Take the line with "Instruction: Click the" and every line after it in the entries below, and set them down exactly, without any pictures.

*** Records shown Section Begins ***

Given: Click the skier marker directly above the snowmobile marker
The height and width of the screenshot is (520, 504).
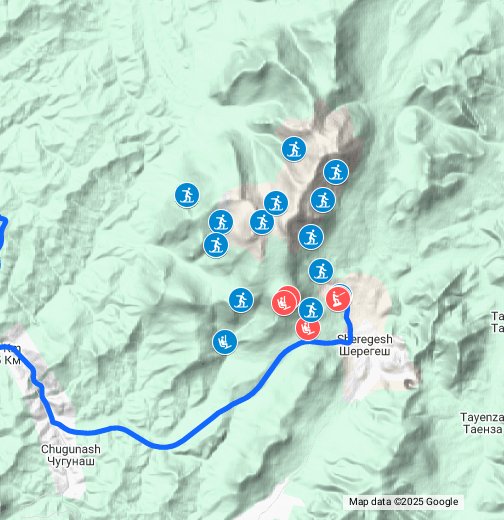Looking at the screenshot, I should [321, 271].
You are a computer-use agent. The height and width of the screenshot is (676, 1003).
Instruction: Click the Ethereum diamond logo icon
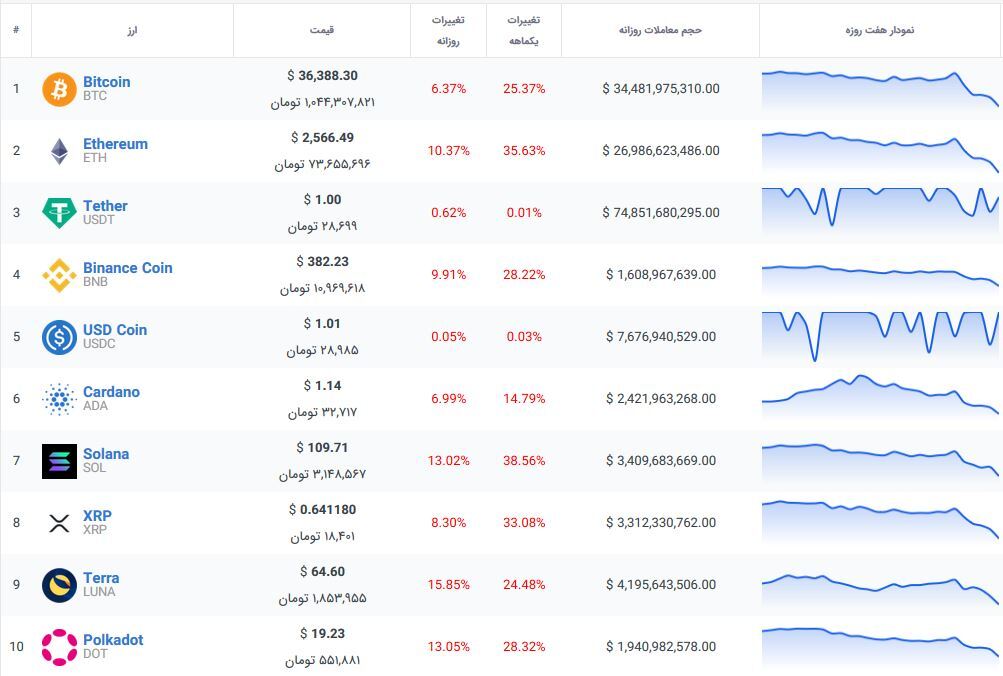click(x=59, y=151)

*** Records shown Section Ends ***

## Result of this task:
Instruction: Click the Ethereum diamond logo icon
click(x=59, y=151)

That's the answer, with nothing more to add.